O'Connor v. State Board of Parole

Hill, P. J. (concurring).

The Correction Law, as construed by the courts, is the source of the powers of the Board of Parole. ‘ ‘ The action of the board of parole in releasing prisoners shall be deemed a judicial function and shall not be. reviewable if done according to law ” (Correction Law, § 212). Concerning the reasons for release, it is indicated that a prisoner is not to be released as a reward for good conduct or the efficient performance' of duties, “ but only if the board, of parole is of opinion that there is reasonable probability that, if such prisoner is released, he will live and remain at liberty without violating the law, and that his release is not incompatible with the welfare of society ” (§ 213). Petitioner-respondent has-been several times charged with criminal conduct in connection with efforts to obtain Civil Service positions for proteges and students. He was convicted on such charge by his plea of guilty on June 28, 1940, committed to Sing Sing Prison on July 1, 1940, under an indeterminate sentence of not less than, two nor more than four years. He became eligible for parole on October 30, 1941. On September 16, 1941, the Parole Board refused to grant parole and decided that he should serve his maximum term, less compensation. On December 30, 1940, seven months after he entered prison, and nine months before he was eligible for parole, Commissioner Bates of the Board of Parole wrote the other members concerning the petitioner: “ Anybody who has ever had anything to do with the difficulties of administering public service can have nothing but contempt for this individual who made money by promising people Civil *99Service jobs, who boasted that he had all the answers, and in addition to that, took money to * bribe ’ public officials. He modestly admits that as to the Civil Service Institute, ‘ I was the school.’ * * * This was a bare-faced and deliberate attempt to pollute the Civil Service on a wholesale basis. Teaching hundreds of men and women how to trick their way into public service, even to inducing them to believe that a bribe was necessary to get appointed. I would be glad to vote to hold this man for M. L. C. (Maximum less Compensation).”
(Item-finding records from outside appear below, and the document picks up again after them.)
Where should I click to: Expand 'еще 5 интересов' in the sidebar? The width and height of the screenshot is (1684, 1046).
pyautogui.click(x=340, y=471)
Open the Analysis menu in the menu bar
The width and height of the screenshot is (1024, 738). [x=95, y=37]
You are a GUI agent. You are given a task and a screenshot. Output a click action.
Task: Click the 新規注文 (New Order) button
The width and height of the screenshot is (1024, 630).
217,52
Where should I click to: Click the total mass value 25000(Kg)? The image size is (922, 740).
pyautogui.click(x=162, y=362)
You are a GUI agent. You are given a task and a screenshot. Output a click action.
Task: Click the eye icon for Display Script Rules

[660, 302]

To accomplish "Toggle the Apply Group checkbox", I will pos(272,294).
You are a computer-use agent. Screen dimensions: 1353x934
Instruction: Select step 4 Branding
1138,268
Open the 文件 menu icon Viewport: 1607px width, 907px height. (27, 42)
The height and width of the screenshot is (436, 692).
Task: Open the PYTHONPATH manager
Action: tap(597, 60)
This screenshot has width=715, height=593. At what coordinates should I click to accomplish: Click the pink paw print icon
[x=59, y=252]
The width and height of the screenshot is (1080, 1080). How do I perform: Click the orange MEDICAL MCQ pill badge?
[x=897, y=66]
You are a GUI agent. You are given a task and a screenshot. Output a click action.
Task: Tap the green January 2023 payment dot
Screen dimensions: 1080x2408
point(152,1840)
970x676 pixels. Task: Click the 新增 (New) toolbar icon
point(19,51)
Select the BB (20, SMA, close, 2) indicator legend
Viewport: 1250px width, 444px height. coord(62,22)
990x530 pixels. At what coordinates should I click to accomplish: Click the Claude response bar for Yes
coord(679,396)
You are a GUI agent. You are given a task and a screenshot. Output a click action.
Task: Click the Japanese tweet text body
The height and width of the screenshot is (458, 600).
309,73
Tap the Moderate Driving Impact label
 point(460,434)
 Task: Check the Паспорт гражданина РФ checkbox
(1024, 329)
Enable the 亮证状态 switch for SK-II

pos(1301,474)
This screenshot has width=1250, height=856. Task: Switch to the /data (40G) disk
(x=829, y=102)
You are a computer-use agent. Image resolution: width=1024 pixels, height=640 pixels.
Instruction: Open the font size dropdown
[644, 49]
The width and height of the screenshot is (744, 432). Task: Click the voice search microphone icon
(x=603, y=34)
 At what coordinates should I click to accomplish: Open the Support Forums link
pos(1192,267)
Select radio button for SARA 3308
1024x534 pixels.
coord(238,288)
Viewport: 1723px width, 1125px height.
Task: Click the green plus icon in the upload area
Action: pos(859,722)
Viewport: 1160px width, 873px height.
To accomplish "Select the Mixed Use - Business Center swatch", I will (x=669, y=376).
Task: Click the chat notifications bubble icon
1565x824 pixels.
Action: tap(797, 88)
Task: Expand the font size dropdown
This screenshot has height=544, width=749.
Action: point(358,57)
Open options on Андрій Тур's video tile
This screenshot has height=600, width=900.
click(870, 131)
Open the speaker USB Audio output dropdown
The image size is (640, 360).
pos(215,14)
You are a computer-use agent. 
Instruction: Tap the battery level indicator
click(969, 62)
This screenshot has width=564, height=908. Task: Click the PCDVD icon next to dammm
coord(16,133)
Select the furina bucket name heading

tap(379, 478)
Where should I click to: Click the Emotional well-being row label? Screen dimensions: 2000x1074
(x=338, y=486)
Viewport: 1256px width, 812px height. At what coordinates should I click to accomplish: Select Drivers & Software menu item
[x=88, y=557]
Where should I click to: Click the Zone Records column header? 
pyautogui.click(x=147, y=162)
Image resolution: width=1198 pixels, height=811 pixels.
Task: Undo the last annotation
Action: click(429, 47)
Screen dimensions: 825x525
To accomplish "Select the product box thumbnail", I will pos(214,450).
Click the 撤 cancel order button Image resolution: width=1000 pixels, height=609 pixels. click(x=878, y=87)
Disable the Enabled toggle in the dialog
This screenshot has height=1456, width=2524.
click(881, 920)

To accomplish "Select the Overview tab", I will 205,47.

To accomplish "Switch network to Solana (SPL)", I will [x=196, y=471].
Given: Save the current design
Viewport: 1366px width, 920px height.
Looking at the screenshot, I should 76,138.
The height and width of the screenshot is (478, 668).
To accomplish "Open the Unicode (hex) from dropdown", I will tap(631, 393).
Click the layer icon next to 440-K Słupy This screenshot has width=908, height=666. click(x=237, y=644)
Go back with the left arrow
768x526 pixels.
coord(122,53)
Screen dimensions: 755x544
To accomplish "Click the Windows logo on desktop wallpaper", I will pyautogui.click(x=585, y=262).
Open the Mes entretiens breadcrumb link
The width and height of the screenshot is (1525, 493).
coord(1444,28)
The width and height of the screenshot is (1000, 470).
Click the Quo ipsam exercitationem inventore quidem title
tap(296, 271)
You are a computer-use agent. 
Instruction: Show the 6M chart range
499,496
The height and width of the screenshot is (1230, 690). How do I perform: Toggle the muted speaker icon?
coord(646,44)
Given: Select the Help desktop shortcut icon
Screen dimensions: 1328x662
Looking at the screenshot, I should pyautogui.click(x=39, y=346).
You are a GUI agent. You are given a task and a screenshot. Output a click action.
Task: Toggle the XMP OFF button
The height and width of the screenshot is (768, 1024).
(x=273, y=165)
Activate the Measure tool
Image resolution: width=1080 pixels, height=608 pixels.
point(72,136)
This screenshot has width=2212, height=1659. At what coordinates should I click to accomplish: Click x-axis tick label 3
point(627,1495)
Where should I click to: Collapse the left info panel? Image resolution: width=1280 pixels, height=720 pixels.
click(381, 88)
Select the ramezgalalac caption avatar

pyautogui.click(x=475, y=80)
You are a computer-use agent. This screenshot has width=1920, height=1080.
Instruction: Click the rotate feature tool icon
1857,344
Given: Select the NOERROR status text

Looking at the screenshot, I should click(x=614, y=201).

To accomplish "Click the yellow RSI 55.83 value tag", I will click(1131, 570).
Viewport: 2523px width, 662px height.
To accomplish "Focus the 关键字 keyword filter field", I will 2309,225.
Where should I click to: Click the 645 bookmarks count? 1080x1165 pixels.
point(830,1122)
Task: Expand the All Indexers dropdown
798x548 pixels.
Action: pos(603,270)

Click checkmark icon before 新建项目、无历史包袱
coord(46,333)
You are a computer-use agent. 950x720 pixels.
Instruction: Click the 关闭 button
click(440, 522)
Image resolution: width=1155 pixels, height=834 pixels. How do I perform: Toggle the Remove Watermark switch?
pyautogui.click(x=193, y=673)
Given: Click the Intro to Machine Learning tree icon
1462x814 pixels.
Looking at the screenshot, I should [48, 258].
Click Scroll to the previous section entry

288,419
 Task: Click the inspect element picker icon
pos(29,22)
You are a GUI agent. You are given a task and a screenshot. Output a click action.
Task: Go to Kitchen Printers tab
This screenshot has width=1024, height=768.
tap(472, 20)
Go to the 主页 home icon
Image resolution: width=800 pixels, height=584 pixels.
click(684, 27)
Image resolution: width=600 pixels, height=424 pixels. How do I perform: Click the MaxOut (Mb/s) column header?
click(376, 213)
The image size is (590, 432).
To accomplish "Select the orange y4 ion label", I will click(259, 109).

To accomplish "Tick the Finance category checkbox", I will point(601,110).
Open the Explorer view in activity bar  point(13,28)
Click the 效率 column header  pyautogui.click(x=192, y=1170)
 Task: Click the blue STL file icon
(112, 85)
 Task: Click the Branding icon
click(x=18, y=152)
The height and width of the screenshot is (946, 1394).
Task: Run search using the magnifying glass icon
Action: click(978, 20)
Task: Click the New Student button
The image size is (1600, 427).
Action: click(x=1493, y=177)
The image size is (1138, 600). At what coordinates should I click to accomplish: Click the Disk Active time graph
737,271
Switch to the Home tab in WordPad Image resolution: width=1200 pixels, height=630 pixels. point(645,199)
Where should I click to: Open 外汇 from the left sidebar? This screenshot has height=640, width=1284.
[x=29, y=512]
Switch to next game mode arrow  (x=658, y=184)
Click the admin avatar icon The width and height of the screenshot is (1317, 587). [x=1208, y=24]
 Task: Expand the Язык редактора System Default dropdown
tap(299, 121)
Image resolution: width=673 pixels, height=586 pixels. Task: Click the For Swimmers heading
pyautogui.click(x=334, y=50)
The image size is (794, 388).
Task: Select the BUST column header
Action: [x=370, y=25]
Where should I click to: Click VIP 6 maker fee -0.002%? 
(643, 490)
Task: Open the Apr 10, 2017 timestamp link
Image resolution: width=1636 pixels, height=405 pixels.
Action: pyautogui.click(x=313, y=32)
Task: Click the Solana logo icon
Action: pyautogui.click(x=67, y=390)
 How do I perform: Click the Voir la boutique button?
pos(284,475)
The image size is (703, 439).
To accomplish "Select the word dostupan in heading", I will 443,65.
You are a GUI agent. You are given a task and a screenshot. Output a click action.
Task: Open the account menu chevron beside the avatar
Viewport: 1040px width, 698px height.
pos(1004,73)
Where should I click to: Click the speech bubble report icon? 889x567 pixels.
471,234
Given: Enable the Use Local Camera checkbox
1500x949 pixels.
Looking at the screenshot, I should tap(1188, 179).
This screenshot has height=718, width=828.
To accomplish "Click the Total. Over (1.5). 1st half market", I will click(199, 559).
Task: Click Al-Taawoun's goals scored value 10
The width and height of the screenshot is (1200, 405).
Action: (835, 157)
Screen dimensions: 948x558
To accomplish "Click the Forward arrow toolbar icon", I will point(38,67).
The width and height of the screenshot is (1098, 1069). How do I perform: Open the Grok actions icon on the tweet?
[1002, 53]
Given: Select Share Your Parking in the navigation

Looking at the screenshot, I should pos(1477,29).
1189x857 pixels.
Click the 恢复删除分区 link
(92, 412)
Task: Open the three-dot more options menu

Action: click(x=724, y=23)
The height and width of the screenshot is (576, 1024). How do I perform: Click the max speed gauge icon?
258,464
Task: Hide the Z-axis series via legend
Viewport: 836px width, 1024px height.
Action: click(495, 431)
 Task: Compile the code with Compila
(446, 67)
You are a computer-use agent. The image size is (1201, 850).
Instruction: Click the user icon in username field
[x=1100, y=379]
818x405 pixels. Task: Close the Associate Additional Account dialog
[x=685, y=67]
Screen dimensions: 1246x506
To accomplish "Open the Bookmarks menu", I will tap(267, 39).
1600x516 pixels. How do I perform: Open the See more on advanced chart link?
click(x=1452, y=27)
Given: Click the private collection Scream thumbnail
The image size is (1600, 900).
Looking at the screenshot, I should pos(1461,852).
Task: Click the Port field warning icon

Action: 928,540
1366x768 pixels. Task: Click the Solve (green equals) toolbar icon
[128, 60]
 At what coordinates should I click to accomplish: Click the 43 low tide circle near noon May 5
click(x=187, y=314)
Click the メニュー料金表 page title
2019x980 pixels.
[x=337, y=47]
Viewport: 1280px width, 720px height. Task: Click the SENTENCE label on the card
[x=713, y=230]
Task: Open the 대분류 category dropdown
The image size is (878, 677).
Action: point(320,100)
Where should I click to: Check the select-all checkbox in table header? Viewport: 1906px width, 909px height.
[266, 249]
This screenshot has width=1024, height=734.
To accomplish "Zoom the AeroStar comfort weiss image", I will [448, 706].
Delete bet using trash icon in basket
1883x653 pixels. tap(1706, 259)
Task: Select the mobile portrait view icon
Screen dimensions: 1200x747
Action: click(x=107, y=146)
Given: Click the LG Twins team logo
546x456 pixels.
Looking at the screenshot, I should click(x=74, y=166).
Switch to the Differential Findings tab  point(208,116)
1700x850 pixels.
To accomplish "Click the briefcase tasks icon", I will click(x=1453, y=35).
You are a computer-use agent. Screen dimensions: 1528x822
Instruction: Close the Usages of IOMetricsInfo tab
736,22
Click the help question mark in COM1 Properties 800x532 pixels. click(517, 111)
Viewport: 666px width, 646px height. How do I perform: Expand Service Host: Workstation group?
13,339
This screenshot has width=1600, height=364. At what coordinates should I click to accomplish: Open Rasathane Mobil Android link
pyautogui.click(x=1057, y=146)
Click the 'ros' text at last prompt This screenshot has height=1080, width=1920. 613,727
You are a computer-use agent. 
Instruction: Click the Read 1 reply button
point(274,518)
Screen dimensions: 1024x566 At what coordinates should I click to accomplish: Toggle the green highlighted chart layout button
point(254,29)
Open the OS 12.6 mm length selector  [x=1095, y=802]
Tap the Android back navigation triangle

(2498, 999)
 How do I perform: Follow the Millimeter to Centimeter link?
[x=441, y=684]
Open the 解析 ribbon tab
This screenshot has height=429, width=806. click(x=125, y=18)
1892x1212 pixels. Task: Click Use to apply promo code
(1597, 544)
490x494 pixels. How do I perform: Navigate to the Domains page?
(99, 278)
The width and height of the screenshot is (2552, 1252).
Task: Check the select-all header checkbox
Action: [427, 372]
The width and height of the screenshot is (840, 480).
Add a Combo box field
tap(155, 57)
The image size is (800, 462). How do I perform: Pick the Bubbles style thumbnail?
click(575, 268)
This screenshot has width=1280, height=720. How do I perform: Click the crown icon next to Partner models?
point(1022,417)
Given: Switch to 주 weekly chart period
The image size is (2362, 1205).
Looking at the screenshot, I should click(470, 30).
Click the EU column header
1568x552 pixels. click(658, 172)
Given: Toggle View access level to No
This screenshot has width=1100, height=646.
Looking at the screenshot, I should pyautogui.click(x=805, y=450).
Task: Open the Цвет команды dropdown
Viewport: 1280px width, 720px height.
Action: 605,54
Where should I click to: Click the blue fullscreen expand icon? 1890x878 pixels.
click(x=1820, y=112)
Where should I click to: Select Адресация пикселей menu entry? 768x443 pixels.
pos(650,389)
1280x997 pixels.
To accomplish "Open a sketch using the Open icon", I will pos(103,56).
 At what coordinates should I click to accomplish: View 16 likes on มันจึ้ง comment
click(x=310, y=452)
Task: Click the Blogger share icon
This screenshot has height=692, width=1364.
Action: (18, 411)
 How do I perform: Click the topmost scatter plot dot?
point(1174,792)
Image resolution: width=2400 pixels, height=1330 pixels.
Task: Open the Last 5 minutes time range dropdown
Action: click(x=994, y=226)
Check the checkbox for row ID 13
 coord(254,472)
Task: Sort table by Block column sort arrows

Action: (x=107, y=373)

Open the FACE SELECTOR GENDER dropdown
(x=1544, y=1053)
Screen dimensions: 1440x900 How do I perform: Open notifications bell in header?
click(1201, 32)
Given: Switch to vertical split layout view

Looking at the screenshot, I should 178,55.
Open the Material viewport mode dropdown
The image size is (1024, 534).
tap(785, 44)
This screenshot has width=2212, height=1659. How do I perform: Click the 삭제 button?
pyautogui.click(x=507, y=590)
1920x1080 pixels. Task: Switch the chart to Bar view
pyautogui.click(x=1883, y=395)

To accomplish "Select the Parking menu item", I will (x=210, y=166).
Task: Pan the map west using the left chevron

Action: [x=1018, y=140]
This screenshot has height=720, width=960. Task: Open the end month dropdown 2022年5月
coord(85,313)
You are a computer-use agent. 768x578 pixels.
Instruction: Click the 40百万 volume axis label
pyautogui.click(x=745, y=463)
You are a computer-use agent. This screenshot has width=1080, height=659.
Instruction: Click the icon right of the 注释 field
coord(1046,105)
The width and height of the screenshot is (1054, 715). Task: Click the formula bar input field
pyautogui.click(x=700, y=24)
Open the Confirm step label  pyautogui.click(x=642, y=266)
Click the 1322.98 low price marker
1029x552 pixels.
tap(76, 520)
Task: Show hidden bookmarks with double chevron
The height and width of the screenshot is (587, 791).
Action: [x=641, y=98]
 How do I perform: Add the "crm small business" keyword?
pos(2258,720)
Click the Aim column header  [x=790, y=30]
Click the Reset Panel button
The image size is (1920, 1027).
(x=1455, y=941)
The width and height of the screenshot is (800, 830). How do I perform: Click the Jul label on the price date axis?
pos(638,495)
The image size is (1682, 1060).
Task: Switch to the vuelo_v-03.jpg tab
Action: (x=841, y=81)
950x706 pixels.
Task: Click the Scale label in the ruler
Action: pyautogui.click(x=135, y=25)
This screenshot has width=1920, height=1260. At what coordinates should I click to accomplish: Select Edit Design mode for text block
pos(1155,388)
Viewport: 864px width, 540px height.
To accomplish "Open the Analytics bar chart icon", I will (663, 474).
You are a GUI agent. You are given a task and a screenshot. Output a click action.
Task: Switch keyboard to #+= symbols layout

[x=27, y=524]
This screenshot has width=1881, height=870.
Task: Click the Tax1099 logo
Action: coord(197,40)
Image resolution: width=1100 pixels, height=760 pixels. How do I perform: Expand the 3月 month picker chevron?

It was within the province of the judge who received the plea of guilty to determine the length of the sentence. Thereunder petitioner was eligible to parole after service of sixteen months. It was then the duty of the Parole Board to parole him if in their opinion there was reasonable probability that he would live and remain at liberty without violating the law, and that his release would not be incompatible with the welfare of society. It might seem that a commissioner was not acting in accordance with section 213 of the Correction Law earlier quoted, who determined because of the nature of the crime that petitioner might not be paroled at any time until the full term had been served less statutory compensation ”. However, our court of last resort has said: “ There are no statutory limitations upon the power of the Board upon due consideration of such matters, in its absolute discretion to refuse to release any prisoner upon parole.” (Matter of Hines v. State Board of Parole, 293 N. Y. 254, 258.) In an earlier part of the opinion it is stated: “ The Board is to consider the prisoner’s attitude towards society, towards the judge who sentenced him, towards the district attorney who convicted him and towards the policeman who arrested him and how the prisoner regards the crime for which he is imprisoned and his previous criminal career.”

Recognizing the power of the court to construe the Correction Law, I concur for reversal.

Heffernan, Brewster and Lawrence, JJ., concur with Foster, J.; Hill, P. J., concurs in a separate memorandum.

Order appealed from reversed on the law and facts, without costs, and petitioner remanded to custody.